O conto da cozinheira


Diego Velásquez, Velha fritando ovos, National Gallery of Scotland


“As obras de um Kant e de um Goethe afinal configuram combinações
 das mesmas 26 letras do alfabeto”
(V. Frankl)

Certo homem muito materialista gostava muito da boa mesa. Uma vez, ceando na casa de um amigo, viu que este tinha um moderno fogão a gás com um fogo que jorrava de queimadores acionados por uma pequena alavanca. Admirado tanto com a novidade tecnológica quanto com o sabor da refeição, decidiu que também tinha que experimentar aquela maravilha tecnológica.

Considerando-se homem de mais posses que seu anfitrião e que na própria casa o que se comia era muito saboroso, imaginou que poderia ser ainda melhor. Pensou no prazer que não seria proporcionado ao seu paladar se, para além dos ingredientes selecionados que fazia questão de utilizar - desde que não elevasse o custo - houvesse aquele aparato.

Ao chegar em sua residência, fez as contas e constatou que ao somar as módicas quantias que pagava a duas cozinheiras para preparar seus quitutes no fogão a lenha, poderia adquirir um equipamento mais adequado aos novos tempos. O que não diriam seus amigos?! Bastaria, para isso, dar as contas de D. Zefinha, a mais idosa, e, com a quantia sobejante, realizar o seu desejo.

E assim fez.

Contudo, algo deu errado. A comida não manteve a mesma atração ao seu paladar. E, por muito pouco, não passou vergonha quando seus convivas provaram da sobremesa que passara um pouco do ponto.
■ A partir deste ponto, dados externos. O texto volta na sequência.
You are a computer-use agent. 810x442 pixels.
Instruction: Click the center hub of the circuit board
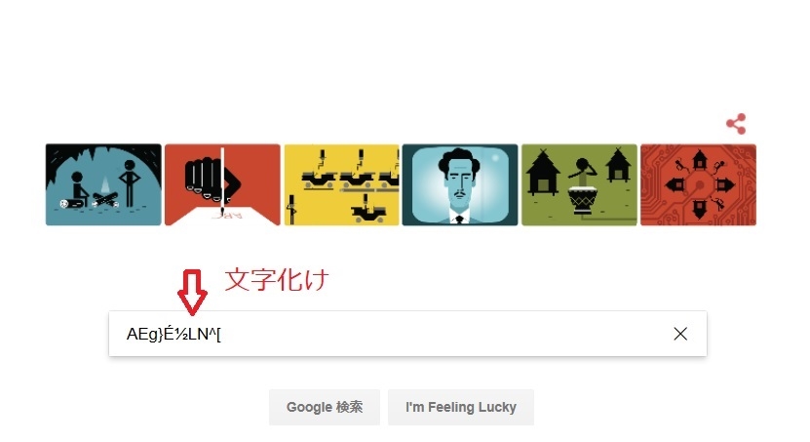point(699,184)
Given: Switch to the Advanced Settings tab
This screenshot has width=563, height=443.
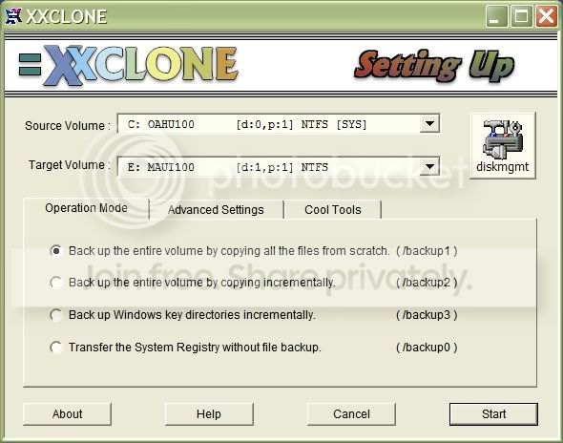Looking at the screenshot, I should [x=216, y=210].
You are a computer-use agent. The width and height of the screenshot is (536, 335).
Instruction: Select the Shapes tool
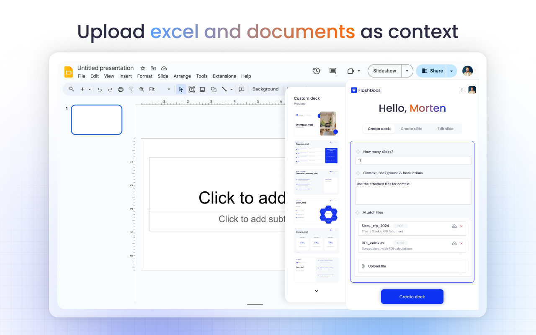tap(213, 89)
Chamou o vendedor do fogão, reviu o modo como fora instalado, toda a estrutura, mandou abrir janelas para ventilar o ambiente, pensou em tudo. E, depois de muito tentar, viu que nada mudava.

Até que o inverno passou, o verão chegou e foi novamente convidado para almoçar com aquele compadre em cujo sobrado vira o tal fogão a gás. E, para sua surpresa, o sabor já inigualável estava melhor ainda! Não se contendo e deixando de lado o orgulho, aproximou-se e, contando com a discrição de seu interlocutor, indagou: - o querido amigo comprou um fogão mais moderno?

E o outro respondeu: - fiz melhor! Venha comigo.

Adentrando a cozinha, foi cumprimentado por uma sorridente e feliz D. Zefinha a dividir a cozinha com uma colega, o moderno fogão a gás e uma pilha de lenha a queimar nas antigas bocas de ferro.